I believe that the interplay between clinical ability and case selection can be rehearsed with an appropriately experienced guide, leading to fewer complications due to inappropriate treatment. A good mentor is not one who takes cases away from budding clinicians, but one who supports, guides and develops. I think I speak for most experienced colleagues when I say that I’d rather mentor practitioners to improve skill and avoid complications than to have to receive the referrals when they’ve gone wrong due to inexperience.

It takes an enlightened practitioner to refer to someone else because the patient’s needs are beyond their scope of practice.
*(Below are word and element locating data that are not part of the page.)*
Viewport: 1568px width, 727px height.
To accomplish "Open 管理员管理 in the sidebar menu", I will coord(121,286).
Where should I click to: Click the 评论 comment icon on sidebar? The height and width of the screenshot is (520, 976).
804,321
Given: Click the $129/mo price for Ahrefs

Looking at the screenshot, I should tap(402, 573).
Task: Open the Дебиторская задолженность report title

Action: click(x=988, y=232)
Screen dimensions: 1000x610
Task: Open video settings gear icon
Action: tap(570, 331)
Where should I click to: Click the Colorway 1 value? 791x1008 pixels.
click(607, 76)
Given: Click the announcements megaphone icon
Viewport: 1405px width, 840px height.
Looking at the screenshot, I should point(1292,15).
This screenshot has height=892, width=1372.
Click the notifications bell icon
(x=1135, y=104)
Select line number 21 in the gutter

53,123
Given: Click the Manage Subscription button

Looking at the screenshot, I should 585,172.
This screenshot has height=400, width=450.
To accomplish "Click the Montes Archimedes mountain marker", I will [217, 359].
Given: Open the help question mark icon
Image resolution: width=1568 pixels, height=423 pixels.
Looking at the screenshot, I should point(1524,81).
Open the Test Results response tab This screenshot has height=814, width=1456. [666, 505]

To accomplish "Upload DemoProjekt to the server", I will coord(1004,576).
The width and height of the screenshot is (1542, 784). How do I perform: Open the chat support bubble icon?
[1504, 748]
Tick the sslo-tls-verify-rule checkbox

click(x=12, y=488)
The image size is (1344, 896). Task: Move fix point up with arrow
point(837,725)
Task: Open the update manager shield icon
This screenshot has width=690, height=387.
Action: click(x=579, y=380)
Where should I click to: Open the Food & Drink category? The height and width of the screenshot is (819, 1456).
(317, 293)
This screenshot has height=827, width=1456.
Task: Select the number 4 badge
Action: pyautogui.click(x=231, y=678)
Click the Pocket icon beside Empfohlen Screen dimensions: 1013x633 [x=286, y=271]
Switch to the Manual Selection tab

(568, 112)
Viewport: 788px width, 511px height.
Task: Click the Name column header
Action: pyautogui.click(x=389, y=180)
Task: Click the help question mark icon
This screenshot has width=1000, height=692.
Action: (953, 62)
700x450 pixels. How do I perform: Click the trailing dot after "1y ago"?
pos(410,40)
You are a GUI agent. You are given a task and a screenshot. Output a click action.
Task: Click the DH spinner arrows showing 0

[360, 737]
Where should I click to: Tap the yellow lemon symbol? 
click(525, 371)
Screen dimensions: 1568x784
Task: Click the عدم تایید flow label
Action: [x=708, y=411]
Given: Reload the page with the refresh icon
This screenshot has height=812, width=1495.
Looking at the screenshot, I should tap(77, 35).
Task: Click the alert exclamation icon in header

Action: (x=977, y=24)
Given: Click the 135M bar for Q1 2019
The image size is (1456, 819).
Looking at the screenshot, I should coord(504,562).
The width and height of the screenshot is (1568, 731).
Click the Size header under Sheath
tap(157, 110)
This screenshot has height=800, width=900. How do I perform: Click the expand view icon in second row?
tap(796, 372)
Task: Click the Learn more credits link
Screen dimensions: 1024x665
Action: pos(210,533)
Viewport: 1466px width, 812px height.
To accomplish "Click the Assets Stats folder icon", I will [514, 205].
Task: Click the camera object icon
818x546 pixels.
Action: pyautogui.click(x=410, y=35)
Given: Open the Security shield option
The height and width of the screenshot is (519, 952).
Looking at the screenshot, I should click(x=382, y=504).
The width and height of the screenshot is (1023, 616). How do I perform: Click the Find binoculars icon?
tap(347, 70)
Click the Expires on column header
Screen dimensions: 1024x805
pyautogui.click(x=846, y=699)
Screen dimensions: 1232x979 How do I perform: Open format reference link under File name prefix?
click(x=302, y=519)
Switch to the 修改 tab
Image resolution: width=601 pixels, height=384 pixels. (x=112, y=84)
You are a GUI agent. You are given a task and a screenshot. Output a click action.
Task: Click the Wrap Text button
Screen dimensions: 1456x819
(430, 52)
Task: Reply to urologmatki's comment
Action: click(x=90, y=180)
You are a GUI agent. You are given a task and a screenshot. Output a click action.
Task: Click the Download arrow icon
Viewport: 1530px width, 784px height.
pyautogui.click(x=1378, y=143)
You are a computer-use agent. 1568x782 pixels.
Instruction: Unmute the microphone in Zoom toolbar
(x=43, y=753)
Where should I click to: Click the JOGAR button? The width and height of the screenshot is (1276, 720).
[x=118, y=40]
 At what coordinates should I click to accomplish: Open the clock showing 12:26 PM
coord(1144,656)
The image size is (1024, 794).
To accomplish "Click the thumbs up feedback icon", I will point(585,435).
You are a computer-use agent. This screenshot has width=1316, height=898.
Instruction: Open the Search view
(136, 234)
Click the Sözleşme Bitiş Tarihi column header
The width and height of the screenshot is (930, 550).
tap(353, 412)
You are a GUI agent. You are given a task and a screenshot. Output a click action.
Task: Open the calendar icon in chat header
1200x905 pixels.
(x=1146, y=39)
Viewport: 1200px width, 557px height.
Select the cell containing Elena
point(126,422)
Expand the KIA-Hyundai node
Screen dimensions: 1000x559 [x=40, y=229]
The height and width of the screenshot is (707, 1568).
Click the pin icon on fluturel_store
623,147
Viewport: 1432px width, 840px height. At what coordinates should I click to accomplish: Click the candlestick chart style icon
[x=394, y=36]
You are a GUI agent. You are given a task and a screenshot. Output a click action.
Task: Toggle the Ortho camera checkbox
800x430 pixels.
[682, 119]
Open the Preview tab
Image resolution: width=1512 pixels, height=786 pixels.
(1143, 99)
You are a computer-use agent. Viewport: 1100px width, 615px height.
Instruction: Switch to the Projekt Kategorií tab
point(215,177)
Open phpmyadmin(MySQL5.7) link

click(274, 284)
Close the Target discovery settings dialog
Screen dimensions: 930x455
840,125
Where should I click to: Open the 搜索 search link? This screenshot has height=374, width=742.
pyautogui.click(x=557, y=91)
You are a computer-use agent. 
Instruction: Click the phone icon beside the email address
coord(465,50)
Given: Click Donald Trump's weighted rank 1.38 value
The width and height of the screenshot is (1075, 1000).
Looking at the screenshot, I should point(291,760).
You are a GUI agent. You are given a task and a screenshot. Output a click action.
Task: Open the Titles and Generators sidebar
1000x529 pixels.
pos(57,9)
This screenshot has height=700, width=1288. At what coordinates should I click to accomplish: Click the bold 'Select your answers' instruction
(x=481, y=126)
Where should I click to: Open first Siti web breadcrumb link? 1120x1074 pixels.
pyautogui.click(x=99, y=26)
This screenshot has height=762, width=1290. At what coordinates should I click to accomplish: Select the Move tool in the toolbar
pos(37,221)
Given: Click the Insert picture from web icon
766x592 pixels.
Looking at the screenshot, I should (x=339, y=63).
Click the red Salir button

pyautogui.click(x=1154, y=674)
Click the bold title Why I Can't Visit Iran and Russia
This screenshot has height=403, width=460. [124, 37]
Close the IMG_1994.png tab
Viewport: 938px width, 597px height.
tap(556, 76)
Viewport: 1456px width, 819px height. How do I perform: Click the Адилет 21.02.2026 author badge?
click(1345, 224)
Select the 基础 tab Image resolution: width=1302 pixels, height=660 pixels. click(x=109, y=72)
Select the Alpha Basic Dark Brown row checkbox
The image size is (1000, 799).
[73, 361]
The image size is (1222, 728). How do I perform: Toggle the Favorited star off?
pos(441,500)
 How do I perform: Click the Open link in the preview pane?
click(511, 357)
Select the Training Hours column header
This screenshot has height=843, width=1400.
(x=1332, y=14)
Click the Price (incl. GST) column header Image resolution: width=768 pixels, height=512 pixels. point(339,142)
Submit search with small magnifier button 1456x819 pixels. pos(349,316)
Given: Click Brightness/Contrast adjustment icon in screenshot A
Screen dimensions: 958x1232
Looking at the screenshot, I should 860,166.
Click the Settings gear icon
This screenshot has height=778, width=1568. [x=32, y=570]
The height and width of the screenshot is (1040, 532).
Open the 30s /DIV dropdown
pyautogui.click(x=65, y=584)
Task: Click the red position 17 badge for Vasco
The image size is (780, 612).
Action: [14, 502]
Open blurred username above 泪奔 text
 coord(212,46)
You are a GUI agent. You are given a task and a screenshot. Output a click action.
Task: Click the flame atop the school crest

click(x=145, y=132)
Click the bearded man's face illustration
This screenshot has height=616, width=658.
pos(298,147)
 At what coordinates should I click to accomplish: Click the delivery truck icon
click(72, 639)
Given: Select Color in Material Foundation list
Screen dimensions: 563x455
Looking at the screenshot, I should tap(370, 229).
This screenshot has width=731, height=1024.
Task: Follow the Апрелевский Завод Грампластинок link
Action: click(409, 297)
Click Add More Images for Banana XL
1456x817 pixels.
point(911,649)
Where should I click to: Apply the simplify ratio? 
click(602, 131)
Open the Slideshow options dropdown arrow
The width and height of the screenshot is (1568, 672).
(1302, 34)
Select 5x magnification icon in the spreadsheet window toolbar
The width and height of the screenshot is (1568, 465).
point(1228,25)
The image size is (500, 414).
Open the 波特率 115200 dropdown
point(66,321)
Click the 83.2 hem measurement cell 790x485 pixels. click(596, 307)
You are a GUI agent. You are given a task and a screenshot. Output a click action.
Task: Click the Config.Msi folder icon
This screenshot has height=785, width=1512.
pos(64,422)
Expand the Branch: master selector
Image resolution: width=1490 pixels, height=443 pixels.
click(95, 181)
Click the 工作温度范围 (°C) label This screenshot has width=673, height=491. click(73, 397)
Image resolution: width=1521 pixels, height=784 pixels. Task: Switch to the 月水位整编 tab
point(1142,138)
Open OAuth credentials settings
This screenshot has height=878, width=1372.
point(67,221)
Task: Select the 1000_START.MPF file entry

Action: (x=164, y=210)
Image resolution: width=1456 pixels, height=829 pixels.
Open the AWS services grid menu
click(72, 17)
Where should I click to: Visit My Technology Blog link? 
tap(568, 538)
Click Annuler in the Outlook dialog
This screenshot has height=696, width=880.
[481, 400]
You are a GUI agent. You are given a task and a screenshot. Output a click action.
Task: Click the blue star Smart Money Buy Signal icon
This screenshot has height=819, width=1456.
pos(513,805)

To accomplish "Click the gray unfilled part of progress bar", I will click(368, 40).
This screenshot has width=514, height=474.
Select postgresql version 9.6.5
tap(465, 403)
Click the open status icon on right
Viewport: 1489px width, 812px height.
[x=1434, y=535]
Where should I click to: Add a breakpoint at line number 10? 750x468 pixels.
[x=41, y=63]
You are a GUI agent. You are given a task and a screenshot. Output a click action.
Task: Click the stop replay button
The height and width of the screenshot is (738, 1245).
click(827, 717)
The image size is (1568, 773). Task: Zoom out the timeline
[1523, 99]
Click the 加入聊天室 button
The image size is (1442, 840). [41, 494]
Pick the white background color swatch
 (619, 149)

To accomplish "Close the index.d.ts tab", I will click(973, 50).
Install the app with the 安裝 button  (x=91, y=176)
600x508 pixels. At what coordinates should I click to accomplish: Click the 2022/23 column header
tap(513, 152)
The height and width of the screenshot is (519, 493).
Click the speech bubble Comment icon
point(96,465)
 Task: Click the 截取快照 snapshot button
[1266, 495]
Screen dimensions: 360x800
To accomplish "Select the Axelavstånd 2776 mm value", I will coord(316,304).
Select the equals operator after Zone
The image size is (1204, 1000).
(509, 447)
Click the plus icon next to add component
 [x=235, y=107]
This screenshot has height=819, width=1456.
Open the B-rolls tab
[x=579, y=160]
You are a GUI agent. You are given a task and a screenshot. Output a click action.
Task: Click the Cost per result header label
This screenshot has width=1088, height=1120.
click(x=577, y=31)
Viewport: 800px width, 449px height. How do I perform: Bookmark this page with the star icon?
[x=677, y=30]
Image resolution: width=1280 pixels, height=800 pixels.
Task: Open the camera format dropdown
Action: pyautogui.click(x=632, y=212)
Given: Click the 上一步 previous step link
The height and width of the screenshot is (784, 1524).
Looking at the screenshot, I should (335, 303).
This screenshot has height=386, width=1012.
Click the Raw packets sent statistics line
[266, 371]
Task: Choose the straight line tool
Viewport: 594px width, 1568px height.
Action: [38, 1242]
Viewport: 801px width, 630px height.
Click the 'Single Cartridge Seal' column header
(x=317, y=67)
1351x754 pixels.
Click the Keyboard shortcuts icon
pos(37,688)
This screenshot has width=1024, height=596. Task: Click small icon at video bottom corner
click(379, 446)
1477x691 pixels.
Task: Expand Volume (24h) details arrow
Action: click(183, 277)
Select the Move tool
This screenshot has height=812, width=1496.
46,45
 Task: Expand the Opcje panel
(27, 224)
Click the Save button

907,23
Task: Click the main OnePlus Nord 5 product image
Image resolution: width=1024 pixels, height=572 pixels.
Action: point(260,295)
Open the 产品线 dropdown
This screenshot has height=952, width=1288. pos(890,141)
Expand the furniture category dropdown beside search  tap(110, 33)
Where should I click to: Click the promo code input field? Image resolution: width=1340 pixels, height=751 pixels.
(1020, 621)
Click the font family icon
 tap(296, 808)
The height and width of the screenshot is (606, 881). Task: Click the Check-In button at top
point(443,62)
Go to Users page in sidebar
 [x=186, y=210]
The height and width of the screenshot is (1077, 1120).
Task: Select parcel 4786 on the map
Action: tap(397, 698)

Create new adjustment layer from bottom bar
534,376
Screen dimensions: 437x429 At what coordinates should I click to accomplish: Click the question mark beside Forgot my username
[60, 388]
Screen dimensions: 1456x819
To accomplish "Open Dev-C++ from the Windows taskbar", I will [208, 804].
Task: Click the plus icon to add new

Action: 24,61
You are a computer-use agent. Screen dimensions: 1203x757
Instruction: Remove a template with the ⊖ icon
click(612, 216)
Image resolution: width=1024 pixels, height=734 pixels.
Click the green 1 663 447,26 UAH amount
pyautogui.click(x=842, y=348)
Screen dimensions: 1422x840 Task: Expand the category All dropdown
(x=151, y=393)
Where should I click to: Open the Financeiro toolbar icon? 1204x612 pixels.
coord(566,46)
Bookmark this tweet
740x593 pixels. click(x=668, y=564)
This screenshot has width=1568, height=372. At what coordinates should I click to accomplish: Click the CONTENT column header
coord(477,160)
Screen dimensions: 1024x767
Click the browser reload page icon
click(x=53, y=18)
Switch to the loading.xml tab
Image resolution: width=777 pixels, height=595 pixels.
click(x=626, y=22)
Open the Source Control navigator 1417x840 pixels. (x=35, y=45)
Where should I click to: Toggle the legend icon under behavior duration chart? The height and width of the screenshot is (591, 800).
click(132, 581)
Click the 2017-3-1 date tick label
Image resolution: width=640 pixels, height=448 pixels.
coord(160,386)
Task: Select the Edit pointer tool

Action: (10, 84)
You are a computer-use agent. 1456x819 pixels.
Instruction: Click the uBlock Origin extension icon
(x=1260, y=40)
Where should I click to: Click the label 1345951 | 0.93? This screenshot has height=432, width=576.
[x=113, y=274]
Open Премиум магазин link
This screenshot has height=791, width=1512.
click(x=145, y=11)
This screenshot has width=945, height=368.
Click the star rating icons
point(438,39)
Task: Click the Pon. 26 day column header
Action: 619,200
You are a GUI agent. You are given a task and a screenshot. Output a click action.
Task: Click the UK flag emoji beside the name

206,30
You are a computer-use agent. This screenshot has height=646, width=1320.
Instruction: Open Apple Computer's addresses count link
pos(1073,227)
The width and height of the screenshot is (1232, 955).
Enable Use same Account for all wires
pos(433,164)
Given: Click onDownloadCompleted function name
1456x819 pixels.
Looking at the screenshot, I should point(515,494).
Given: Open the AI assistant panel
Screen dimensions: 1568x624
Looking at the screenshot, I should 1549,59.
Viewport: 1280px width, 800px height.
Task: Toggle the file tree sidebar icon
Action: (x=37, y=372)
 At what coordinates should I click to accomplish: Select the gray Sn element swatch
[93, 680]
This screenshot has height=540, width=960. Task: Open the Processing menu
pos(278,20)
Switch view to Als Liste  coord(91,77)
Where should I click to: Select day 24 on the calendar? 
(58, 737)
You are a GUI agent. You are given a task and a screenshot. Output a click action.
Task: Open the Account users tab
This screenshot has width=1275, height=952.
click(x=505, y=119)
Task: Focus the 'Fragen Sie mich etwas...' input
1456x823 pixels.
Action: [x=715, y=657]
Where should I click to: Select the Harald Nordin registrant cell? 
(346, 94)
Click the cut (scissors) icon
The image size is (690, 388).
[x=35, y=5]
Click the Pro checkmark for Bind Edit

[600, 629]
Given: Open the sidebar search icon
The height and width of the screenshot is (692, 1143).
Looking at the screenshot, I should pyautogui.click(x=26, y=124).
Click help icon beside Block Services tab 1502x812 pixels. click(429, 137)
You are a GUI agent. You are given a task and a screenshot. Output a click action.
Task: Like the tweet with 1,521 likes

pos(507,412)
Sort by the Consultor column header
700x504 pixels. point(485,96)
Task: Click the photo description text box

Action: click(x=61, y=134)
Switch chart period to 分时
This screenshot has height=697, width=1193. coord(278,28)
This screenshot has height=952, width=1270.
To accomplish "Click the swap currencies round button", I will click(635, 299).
In my opinion, it shows honesty and integrity as a practitioner. A recommendation against your interests and to someone outside your business creates an enormous amount of emotional capital and these referred individuals will value your honesty and not only refer their friends to you, but, in my experience, will likely return to you at some point.7

Proud of ‘no’

It’s ok to say no; after all, aesthetic treatments are largely elective and not having a treatment never hurt anyone. Reputationally, I would say that it’s actually better to be known as the practitioner who says ‘no’. Patients trust people who demonstrate authority and follow their suggestions. This is because it shows confidence, strong clinical judgement and creates credibility in the eyes of patients.8 In my personal experience, my patient base has been shaped as a result of me saying no and the patients that I do treat have become great ambassadors of my brand. I can also sleep at night knowing I am causing no harm.


In few other medical disciplines do patients dictate so much to professionals; it’s a problem endemic to aesthetics. It’s degrading and commoditising aesthetic medicine. I think that it’s time practitioners think about what direction our industry is heading in, and help correct the course of patient perception to a more favourable and safer path.

There is no reason why aesthetics should be any different to other branches of medicine. Practitioners should always stand their ground on what they believe is ethical, appropriate and defensible. They should be empowered to decline patients for treatment under suitable circumstances. I believe that the long-term benefits of saying no outweigh the short-term financial rewards.